Example  7
Simplify the rational expression \(\frac{{2\left( {x + 1} \right)}}{{5\left( {x - 3} \right)}} \div \frac{{3\left( {x + 1} \right)}}{{25\left( {x + 3} \right)}}\).  Identify any non-permissible values.


Step 1: Identify the NPVs.

\(\begin{align}
 x - 3 &\ne 0 \\
 x &\ne 3 \\
 \end{align}\)
\(\begin{align}
 x + 3 &\ne 0 \\
 x &\ne - 3 \\
 \end{align}\)

Step 2: Multiply by the reciprocal.

\[\frac{{2\left( {x + 1} \right)}}{{5\left( {x - 3} \right)}} \div \frac{{3\left( {x + 1} \right)}}{{25\left( {x + 3} \right)}} = \frac{{2\left( {x + 1} \right)}}{{5\left( {x - 3} \right)}}\cdot \frac{{25\left( {x + 3} \right)}}{{3\left( {x + 1} \right)}}\]

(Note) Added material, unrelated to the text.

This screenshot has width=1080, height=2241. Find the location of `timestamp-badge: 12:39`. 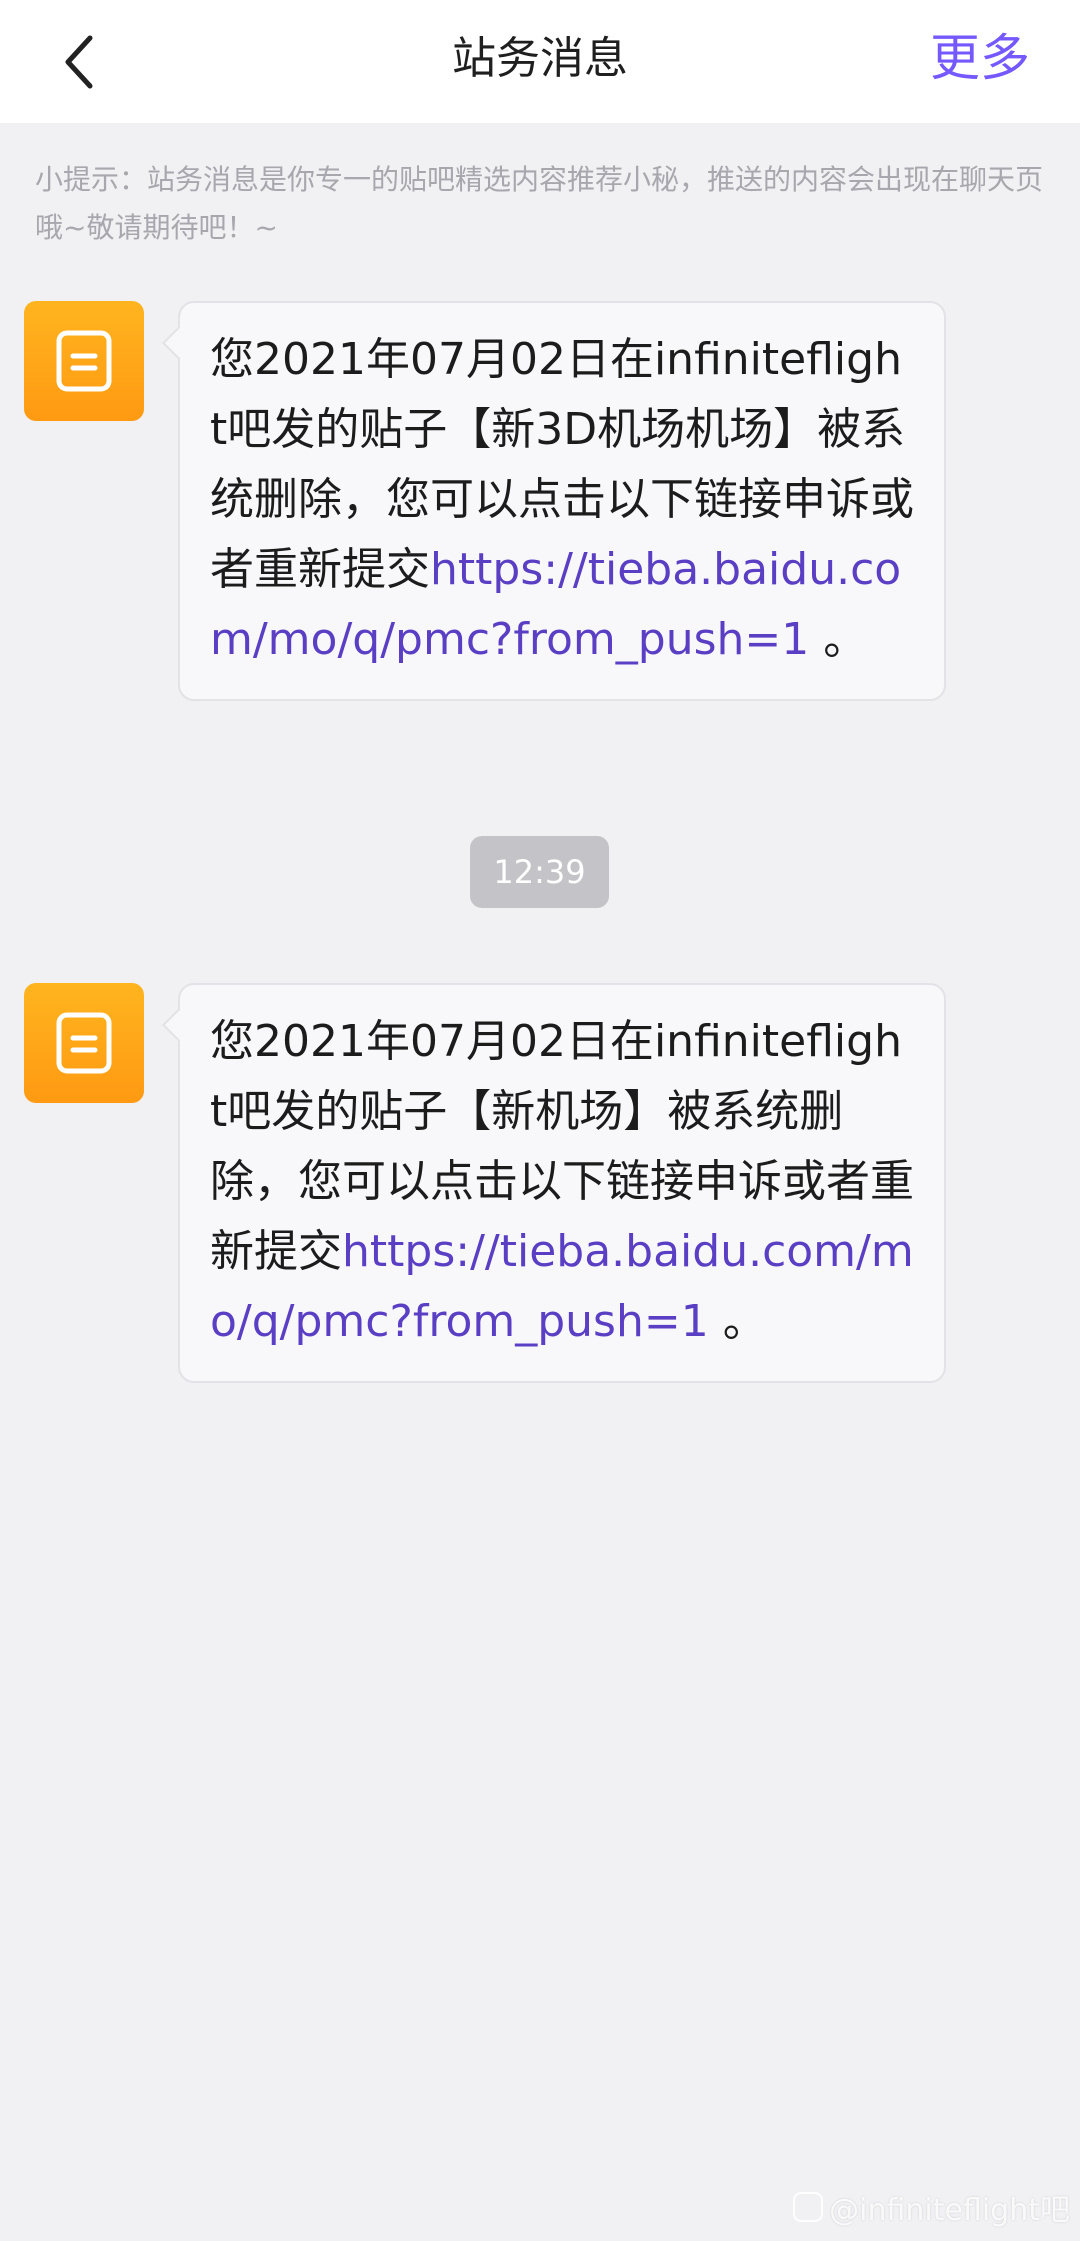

Step 3: Identify any new NPVs.

\(\begin{align}
 x + 1 &\ne 0 \\
 x &\ne - 1 \\
 \end{align}\)

Step 4: Simplify.

\[\begin{align}\frac{{2\left( {x + 1} \right)}}{{5\left( {x - 3} \right)}} \div \frac{{3\left( {x + 1} \right)}}{{25\left( {x + 3} \right)}} &= \frac{{2{\color{red} \cancel {\color{#444} {{\left( {x + 1} \right)}}}}}}{{{\color{red} \cancel {\color{#444} 5}}\left( {x - 3} \right)}}\cdot \frac{{{\color{red} \cancel {\color{#444}{25}}^5}\left( {x + 3} \right)}}{{3 {\color{red} \cancel {\color{#444}\left( {x + 1} \right)}}}} \\
 &= \frac{2}{x - 3} \cdot \frac{5(x - 3)}{3} \\
 &= \frac{10(x + 3)}{3 ( x - 3)} \cdot x \ne \pm3, -1\end{align}\]